La Nave de Terneras, a las 19.30, era Territorio Kafka. Los notables Antònia Font se desgañitaban ante un auditorio testimonial de cien personas mientras unos cuantos seguidores escuchaban desde la puerta y hasta cinco policías municipales los vigilaban con gesto receloso. En la Nave 16, que albergaba el escenario principal, a los cacheos habituales se añadía la comprobación de todos los DNI, perteneciesen a jovencitas aniñadas o cincuentones barbudos. “Para cerciorarnos de que los asistentes están identificados”. Y así una vez tras otra, al más puro estilo de la ‘milítsia’ soviética. “Son órdenes”.

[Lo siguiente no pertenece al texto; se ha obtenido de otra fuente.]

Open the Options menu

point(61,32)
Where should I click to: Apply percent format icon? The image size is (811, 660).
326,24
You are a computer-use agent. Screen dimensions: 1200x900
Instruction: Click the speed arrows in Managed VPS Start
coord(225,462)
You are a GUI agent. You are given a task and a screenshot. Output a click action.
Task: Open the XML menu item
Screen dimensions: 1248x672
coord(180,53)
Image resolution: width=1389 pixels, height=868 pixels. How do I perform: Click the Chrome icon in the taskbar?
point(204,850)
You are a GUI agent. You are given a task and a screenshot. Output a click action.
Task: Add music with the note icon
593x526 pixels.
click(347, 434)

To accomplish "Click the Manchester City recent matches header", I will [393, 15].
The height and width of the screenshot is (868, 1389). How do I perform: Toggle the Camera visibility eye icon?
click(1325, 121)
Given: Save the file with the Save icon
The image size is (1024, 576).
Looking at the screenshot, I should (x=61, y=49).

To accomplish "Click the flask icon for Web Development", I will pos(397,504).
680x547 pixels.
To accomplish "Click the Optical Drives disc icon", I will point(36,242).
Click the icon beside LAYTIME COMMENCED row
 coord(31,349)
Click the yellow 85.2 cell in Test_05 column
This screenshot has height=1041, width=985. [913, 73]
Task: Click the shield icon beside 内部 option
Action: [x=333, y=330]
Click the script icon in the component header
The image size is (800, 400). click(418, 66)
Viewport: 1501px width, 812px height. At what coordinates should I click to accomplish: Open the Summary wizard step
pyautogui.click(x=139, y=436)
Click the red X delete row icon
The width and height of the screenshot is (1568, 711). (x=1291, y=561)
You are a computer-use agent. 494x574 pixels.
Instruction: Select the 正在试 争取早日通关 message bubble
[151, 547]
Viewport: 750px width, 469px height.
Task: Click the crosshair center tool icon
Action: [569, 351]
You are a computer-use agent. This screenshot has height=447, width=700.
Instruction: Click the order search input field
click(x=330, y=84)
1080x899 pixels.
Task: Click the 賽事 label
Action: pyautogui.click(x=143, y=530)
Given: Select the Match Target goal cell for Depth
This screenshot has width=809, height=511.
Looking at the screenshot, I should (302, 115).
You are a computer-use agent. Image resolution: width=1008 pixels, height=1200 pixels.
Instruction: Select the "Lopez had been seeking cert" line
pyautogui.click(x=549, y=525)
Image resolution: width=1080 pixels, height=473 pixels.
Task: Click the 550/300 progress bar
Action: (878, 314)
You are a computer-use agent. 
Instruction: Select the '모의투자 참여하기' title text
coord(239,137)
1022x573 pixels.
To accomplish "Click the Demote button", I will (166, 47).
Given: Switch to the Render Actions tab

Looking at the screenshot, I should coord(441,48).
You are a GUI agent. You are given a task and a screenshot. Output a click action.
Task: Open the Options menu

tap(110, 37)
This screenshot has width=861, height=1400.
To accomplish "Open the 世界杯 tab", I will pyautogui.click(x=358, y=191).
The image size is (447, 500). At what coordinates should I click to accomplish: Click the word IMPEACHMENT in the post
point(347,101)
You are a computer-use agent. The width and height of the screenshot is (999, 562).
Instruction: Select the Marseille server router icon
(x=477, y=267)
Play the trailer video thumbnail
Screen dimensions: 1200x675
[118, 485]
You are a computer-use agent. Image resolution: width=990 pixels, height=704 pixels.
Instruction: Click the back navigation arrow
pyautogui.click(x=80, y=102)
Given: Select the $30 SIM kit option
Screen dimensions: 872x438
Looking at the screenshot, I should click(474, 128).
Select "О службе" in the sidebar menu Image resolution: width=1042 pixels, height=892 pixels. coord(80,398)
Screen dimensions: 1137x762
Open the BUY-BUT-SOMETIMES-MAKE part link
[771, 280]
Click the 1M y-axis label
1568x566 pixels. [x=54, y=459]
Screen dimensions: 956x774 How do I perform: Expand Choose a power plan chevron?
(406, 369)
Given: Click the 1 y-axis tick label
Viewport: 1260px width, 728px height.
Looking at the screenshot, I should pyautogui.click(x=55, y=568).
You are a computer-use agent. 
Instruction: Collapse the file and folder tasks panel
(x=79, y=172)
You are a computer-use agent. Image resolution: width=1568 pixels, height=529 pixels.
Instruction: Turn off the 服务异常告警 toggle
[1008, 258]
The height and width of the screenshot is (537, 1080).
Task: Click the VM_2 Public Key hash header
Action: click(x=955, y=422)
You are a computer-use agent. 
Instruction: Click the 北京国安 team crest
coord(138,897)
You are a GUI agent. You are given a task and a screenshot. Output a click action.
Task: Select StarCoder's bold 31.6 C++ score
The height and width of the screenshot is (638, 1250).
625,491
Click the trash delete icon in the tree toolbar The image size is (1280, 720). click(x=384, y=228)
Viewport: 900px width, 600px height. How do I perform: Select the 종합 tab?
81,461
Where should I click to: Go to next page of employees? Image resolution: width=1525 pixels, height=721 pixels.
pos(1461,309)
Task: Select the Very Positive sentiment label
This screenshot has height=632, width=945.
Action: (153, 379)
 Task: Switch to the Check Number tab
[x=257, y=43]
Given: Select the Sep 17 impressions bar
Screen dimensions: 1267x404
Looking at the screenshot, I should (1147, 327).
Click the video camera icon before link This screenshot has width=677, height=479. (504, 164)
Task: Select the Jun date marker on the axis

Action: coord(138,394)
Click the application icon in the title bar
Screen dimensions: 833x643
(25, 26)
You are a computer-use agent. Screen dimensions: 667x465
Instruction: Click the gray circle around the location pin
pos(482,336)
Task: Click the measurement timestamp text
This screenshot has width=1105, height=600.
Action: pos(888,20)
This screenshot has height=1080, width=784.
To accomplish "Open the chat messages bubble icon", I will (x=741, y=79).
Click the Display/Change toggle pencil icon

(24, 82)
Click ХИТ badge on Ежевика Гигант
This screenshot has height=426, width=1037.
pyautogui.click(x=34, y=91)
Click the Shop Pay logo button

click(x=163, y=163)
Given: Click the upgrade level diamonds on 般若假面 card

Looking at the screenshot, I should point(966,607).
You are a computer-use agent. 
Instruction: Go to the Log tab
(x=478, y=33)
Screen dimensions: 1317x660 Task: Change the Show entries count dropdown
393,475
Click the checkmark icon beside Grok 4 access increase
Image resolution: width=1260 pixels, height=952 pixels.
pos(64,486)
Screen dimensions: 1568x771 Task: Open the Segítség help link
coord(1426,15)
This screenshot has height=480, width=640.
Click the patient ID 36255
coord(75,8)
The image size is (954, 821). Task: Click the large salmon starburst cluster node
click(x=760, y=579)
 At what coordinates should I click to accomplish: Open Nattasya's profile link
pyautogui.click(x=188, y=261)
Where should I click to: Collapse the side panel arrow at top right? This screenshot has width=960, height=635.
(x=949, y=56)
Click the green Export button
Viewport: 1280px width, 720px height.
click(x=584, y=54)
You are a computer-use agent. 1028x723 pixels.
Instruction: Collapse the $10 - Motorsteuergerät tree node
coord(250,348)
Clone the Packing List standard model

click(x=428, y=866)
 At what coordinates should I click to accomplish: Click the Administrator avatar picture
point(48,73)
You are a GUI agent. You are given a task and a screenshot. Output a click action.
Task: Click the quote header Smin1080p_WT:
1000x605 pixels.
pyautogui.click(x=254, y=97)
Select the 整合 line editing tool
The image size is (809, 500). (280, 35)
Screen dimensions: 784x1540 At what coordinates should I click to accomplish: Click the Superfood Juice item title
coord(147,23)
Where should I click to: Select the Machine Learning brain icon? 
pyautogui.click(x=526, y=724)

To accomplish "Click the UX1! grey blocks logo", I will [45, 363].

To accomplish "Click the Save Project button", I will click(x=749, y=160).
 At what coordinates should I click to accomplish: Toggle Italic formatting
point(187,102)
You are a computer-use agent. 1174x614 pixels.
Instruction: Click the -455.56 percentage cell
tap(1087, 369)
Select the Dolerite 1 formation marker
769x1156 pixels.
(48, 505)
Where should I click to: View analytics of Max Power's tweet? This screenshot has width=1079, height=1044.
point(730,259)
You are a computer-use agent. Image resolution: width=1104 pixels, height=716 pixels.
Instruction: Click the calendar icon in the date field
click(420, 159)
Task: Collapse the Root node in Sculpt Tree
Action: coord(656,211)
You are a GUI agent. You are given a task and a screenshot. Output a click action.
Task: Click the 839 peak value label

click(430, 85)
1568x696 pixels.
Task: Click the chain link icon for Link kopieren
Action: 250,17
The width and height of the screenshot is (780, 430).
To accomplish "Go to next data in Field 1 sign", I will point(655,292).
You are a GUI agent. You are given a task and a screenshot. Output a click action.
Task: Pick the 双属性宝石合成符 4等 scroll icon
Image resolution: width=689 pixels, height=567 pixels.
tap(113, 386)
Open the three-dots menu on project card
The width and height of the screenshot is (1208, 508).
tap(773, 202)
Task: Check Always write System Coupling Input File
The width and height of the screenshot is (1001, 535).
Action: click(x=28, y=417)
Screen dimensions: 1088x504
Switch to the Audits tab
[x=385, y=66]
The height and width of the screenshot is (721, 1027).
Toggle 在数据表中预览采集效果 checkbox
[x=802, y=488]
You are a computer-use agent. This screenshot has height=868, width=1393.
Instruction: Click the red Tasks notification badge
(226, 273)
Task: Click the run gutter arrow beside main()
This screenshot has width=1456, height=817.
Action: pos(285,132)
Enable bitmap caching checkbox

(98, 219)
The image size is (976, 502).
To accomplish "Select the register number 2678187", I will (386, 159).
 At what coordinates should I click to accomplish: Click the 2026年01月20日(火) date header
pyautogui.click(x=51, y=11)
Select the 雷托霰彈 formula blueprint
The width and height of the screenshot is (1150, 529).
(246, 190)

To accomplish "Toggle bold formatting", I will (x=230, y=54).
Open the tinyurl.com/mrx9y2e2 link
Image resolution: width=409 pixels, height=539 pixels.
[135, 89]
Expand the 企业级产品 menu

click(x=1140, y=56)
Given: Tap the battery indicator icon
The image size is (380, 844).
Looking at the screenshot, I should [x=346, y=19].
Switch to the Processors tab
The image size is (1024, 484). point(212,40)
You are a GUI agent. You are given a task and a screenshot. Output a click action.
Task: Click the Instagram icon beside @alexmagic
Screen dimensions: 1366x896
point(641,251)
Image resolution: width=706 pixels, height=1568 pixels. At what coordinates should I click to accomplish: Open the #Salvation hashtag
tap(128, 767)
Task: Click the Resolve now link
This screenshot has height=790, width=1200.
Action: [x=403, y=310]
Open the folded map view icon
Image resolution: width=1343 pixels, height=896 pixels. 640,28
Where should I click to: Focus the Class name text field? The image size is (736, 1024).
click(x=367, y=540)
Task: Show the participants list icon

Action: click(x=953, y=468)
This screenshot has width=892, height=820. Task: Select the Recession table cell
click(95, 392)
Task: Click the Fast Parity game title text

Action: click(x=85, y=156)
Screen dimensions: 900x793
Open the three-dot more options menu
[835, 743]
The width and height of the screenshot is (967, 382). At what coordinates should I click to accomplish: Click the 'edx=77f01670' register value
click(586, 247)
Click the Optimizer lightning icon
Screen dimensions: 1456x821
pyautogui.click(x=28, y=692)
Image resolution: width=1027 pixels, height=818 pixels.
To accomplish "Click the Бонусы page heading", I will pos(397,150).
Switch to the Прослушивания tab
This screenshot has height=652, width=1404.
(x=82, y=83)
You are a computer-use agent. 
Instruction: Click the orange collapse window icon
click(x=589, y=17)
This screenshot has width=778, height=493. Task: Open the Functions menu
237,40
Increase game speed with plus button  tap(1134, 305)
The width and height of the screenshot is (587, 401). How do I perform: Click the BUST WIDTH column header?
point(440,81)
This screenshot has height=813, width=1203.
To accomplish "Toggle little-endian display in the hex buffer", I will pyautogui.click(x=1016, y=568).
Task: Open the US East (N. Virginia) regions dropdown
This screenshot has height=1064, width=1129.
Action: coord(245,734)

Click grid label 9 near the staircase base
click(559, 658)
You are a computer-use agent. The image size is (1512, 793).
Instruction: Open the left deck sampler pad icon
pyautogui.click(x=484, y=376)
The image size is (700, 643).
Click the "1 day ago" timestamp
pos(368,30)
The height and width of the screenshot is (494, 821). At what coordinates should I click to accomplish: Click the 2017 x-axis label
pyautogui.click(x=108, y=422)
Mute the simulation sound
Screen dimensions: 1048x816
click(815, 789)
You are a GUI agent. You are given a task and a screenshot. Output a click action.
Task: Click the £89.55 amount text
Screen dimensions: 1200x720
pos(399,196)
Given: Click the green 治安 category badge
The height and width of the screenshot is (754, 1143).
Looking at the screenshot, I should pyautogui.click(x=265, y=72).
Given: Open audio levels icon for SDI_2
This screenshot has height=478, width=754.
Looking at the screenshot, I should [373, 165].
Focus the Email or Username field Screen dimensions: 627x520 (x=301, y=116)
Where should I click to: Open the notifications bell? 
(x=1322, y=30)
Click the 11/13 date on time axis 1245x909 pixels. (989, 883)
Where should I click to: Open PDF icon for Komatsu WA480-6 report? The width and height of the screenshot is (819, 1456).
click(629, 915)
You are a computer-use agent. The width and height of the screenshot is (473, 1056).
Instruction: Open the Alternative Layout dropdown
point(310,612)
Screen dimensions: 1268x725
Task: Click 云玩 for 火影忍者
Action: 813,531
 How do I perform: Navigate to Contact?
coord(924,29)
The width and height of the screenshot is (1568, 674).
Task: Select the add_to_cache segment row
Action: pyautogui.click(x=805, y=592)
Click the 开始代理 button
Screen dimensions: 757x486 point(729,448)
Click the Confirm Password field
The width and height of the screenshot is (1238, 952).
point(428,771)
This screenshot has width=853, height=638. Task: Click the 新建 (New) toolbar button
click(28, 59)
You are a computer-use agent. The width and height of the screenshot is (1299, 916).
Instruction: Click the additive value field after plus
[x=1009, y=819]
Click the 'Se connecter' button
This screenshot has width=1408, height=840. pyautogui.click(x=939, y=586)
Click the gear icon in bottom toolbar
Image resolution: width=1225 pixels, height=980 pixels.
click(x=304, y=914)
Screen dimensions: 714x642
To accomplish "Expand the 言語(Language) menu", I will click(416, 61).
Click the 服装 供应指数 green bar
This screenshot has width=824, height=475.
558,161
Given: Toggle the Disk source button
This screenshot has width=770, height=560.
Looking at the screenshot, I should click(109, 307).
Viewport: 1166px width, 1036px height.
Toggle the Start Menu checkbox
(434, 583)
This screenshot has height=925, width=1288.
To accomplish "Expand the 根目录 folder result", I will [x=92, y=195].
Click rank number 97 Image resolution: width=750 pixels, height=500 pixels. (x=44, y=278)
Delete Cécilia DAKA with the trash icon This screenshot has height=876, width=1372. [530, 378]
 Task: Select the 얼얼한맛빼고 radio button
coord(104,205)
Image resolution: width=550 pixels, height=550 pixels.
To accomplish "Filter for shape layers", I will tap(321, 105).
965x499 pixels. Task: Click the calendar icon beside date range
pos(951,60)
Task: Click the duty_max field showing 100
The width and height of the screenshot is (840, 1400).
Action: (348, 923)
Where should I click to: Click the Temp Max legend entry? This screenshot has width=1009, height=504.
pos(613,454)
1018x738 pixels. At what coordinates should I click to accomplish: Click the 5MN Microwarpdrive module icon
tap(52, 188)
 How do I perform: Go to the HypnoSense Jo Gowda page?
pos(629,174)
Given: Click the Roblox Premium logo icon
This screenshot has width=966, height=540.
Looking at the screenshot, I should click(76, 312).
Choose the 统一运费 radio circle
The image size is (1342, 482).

En momentos de humor sombrío puede apetecer una dosis de Deerhoof, aunque su ruido colorista no sirviera tanto de revulsivo como de invitación al desconcierto. Imposible escuchar a Satomi Matsuzaki entre esas dos guitarras que no bajaban el nivel de saturación. E insólito que el ruido se mezclara con pasajes contagiosos y hasta funkies’ aunque no necesariamente afinados.
Mark Lanegan, tan de luto riguroso como sus cuatro acompañantes, hizo lo que acostumbra: balancearse aferrado al micrófono, mirar de refilón hacia ninguna parte y suministrar su reciente Blues funeral, por si necesitábamos títulos elocuentes. Su voz de lobo ronco es muy impactante, como el trabajo del espléndido batería. Pero más de uno, pasada la media hora, tuvo que disimular los bostezos.
Richard Bishop y su plácida guitarra acústica constituyó una rareza, con el público despanzurrado en el suelo y entrando y saliendo tras cada canción. Para Swans nos regalaron tapones, y no por mera apariencia: cuando abandonan el modo mantra —largos pasajes de uno o dos acordes—, se jactan de reventarnos los tímpanos. Sin piedad.
Frente a tanto ruidismo se agradeció el aire californiano de Ariel Pink y sus pantalones rosas y grises, aunque el rubiales enturbia, con ecos más bien excéntricos, composiciones que podrían resultar pegadizas. Y así, solo el rock vitamínico y urgente de The Vaccines, al cierre de estas líneas, suministró algo de espíritu positivo. Un premio a la paciencia ejemplar del público, víctima inocente de esta política cultural concebida entre chorros cervicales y bañeras de burbujas.